Tâche courte a » Reproduisez à l'identique un passage du texte ci-dessous sur la sanction disciplinaire : commencez aux mots « 5. Il y a lieu, par » et arrêtez-vous après les mots « 29 juillet 2019. ».

── Texte ──

3. Par le jugement attaqué, le tribunal administratif de Poitiers a repris les dires du requérant selon lesquels M. F... ne s'était jamais vu notifier la sanction qui lui avait été infligée le 29 juillet 2019, dont il n'aurait eu connaissance qu'à l'occasion du mémoire en défense présenté par le garde des sceaux le 16 novembre 2021. Il a estimé que l'intéressé devait être regardé comme ayant sollicité l'annulation de la décision implicite par laquelle le directeur interrégional des services pénitentiaires de Bordeaux avait rejeté son recours administratif préalable obligatoire formé le 22 novembre 2021 à l'encontre de cette sanction.
4. Il ressort cependant des pièces produites pour la première fois en appel par l'administration que par décision du 29 novembre 2021, notifiée le 13 décembre suivant, la direction interrégionale des services pénitentiaires de Bordeaux a rejeté explicitement le recours administratif préalable obligatoire que M. F... avait présenté le 22 novembre 2021, en raison de sa tardiveté. Par suite, en annulant une décision implicite du directeur interrégional alors que cette décision n'a jamais été constituée, les premiers juges ont entaché leur jugement d'irrégularité, et celui-ci doit dès lors être annulé.
5. Il y a lieu, par suite, d'évoquer et de statuer immédiatement sur les conclusions présentées par M. F... devant le tribunal administratif, qui doivent être regardées comme dirigées contre la décision du 29 novembre 2021.
Sur la recevabilité de la demande :
6. Le garde des sceaux soutient que la demande présentée par M. F... devant le tribunal était irrecevable dès lors qu'il avait saisi tardivement le directeur interrégional des services pénitentiaires de la contestation de la décision du 29 juillet 2019.
7. Aux termes de l'article R. 57-7-26 du code de procédure pénale dans sa version applicable au litige : " La décision sur la sanction disciplinaire est prononcée en présence de la personne détenue. Elle lui est notifiée par écrit sans délai et doit comporter, outre l'indication de ses motifs, le rappel des dispositions de l'article R. 57-7-32. ". Une telle notification implique que la décision soit effectivement remise à son destinataire.
8. M. F... soutient, sans être contredit, que la décision du 29 juillet 2029 ne lui a jamais été remise. Dans ces conditions, et bien que lui-même et son avocat l'aient signée le jour de la commission du conseil de discipline, l'absence de remise de cette décision n'est pas de nature à avoir fait courir les délais de recours à son encontre. Dans ces conditions, le recours préalable présenté par M. F... le 22 novembre 2021 ne saurait être regardé comme tardif. Par suite, la fin de non-recevoir tirée de l'irrecevabilité de sa demande devant le tribunal, en raison de la tardiveté de son recours préalable obligatoire, ne peut qu'être rejetée.

───

Tâche courte b » Dans les lignes de données ci-dessous, remplacez « Profil » par « Profile » et recopiez uniquement ces lignes sans rien changer d'autre, en commençant à la ligne qui contient « Viewport: 800px width, 450px height. » et en vous arrêtant après celle qui contient « pos(561,1505) ». Ne reprenez pas les images dans votre réponse.

── Données disponibles ──

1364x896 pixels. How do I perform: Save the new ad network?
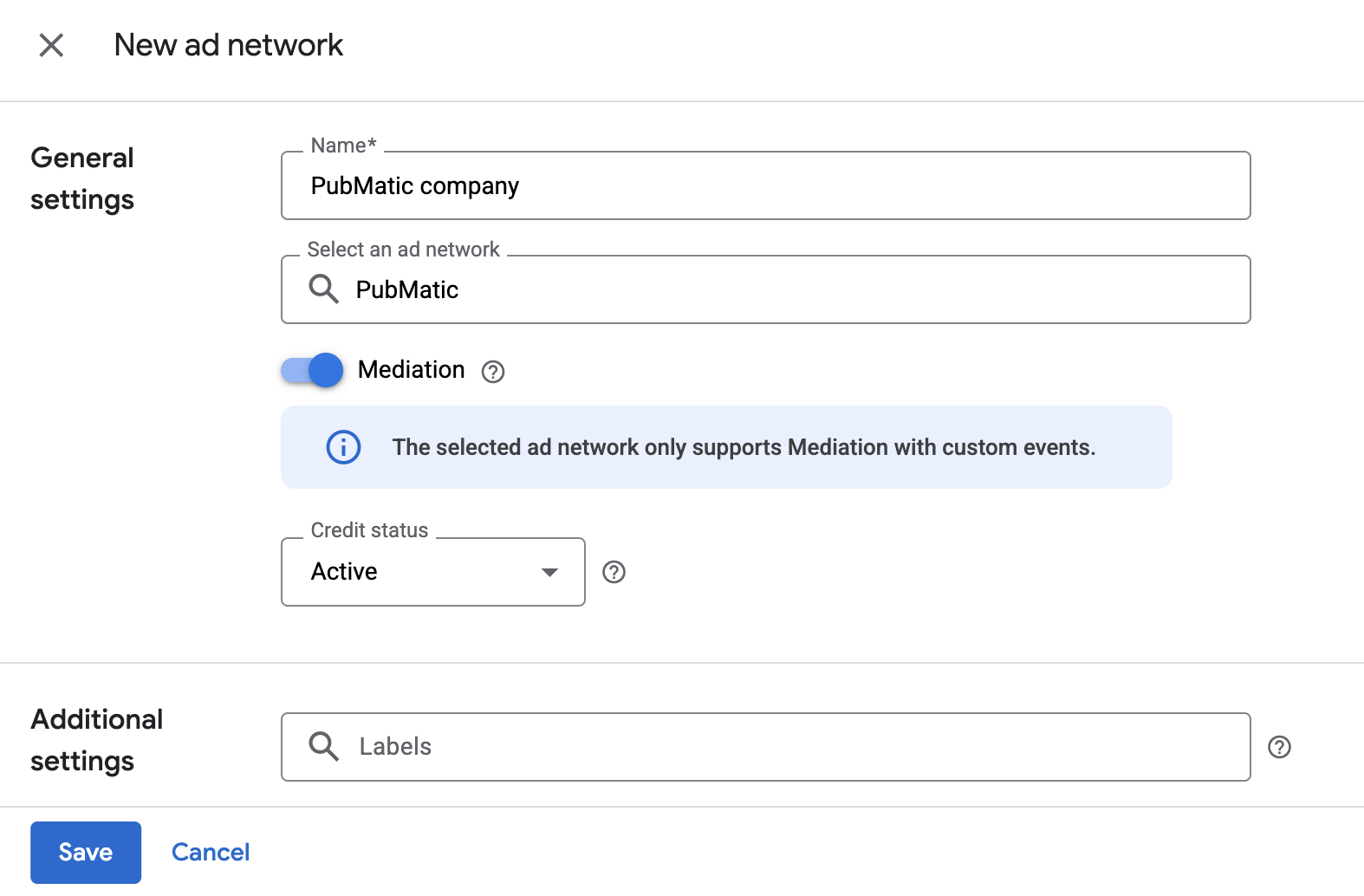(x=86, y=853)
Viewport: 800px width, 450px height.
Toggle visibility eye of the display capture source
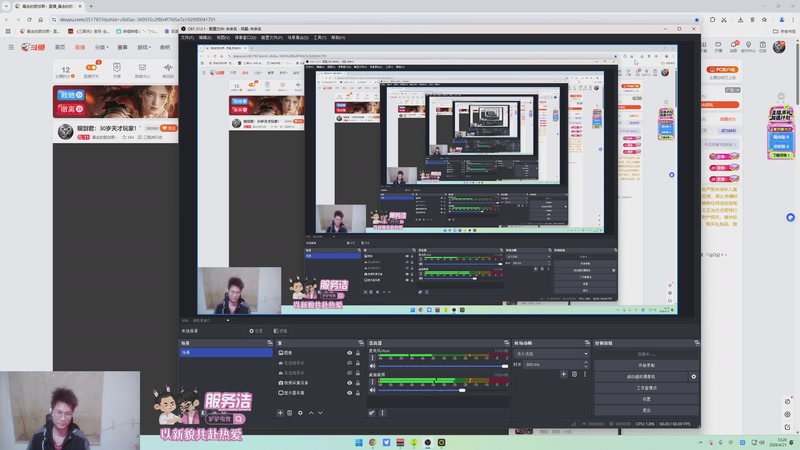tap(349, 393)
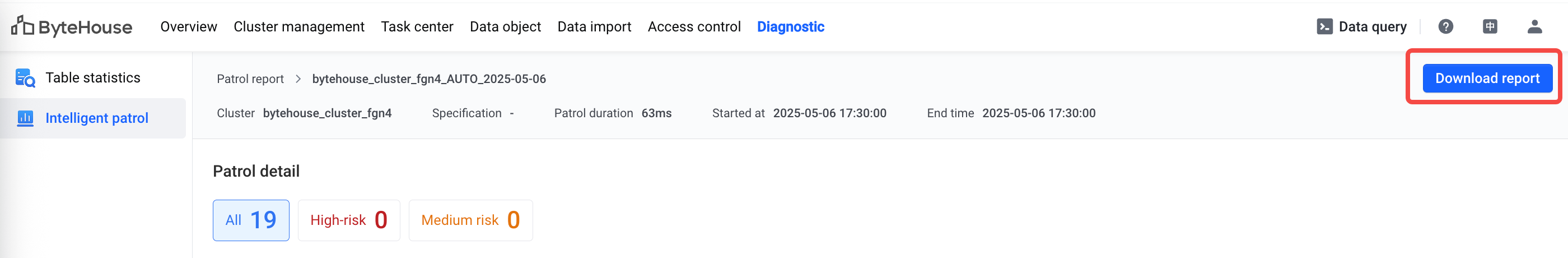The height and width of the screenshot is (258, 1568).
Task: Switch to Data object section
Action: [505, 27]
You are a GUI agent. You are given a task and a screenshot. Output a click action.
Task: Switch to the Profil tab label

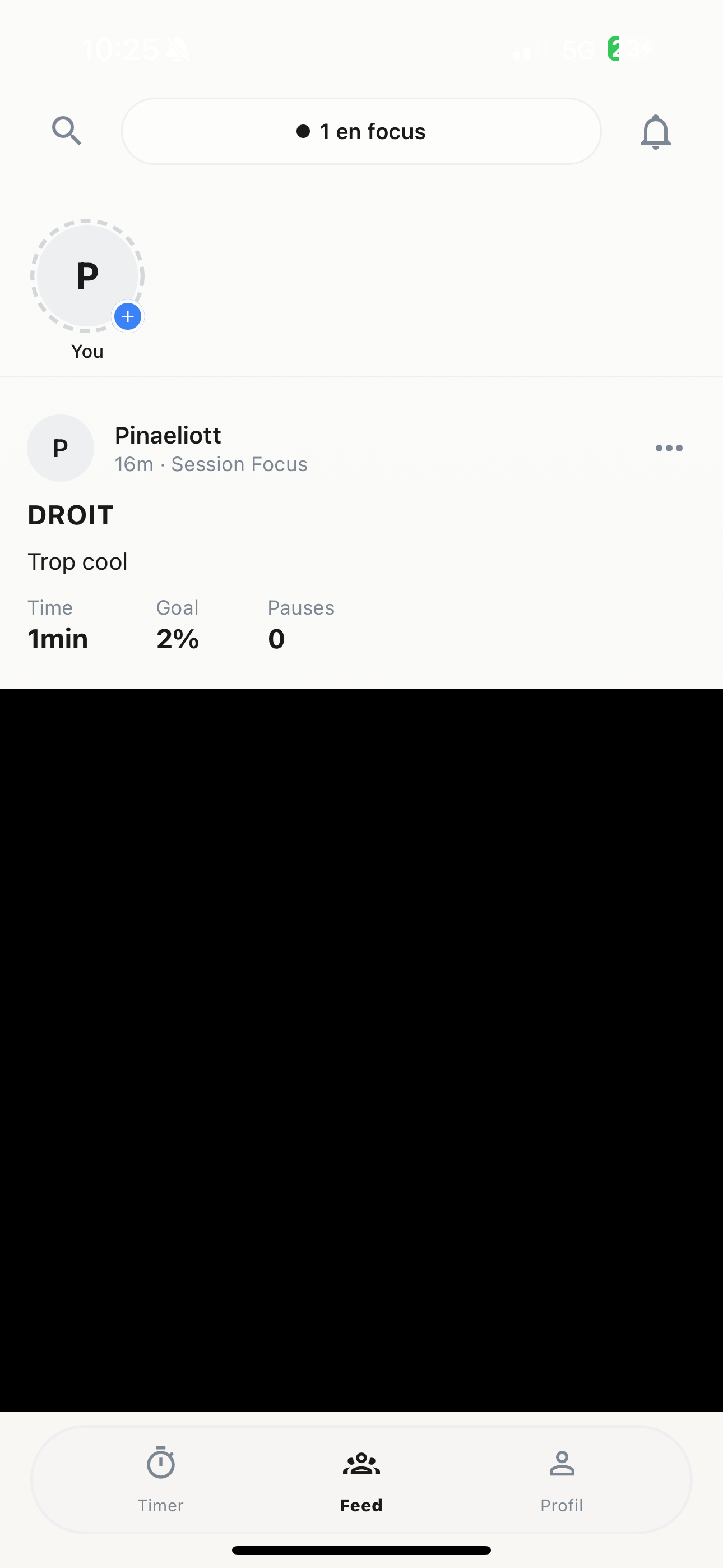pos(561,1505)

───
── Données disponibles ──

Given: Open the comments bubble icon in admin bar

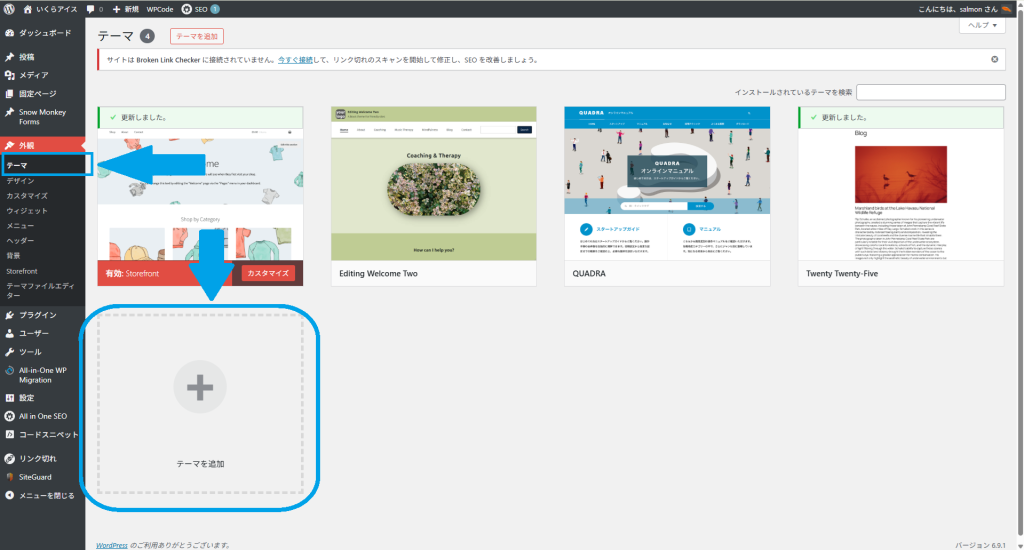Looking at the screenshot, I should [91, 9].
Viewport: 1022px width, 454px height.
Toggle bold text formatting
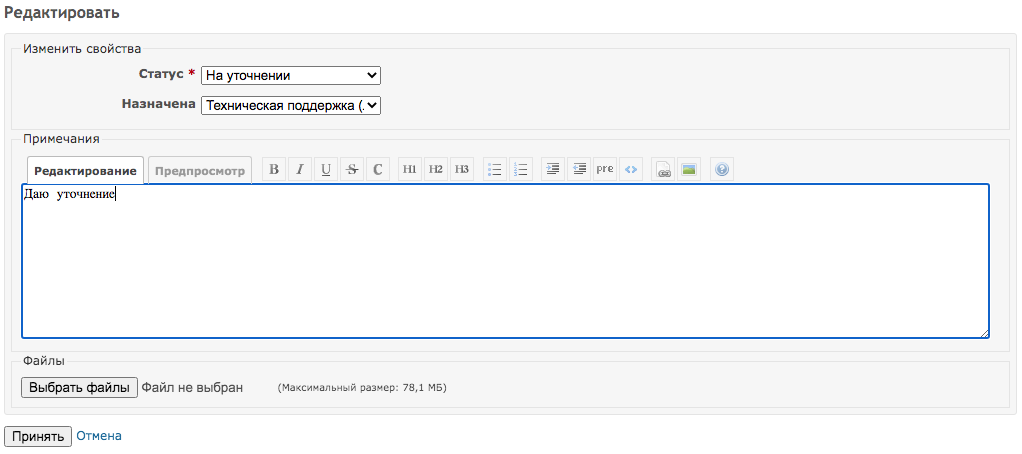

───

Résultat de l'exercice a »
5. Il y a lieu, par suite, d'évoquer et de statuer immédiatement sur les conclusions présentées par M. F... devant le tribunal administratif, qui doivent être regardées comme dirigées contre la décision du 29 novembre 2021.
Sur la recevabilité de la demande :
6. Le garde des sceaux soutient que la demande présentée par M. F... devant le tribunal était irrecevable dès lors qu'il avait saisi tardivement le directeur interrégional des services pénitentiaires de la contestation de la décision du 29 juillet 2019.

Résultat de l'exercice b »
Viewport: 800px width, 450px height.
Toggle visibility eye of the display capture source
tap(349, 393)
The height and width of the screenshot is (258, 1568).
Task: Switch to Data object section
Action: [505, 27]
You are a GUI agent. You are given a task and a screenshot. Output a click action.
Task: Switch to the Profile tab label

pos(561,1505)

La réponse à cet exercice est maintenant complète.